Assignment:
Retyping the data exactly is the task. Include every line.
======== Records shown ========
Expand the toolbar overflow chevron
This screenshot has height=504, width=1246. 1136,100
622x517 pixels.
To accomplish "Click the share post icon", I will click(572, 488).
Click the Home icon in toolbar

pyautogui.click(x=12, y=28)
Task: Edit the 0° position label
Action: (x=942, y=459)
========
Result below:
Expand the toolbar overflow chevron
This screenshot has height=504, width=1246. 1136,100
622x517 pixels.
To accomplish "Click the share post icon", I will click(572, 488).
Click the Home icon in toolbar

pyautogui.click(x=12, y=28)
Task: Edit the 0° position label
Action: (x=942, y=459)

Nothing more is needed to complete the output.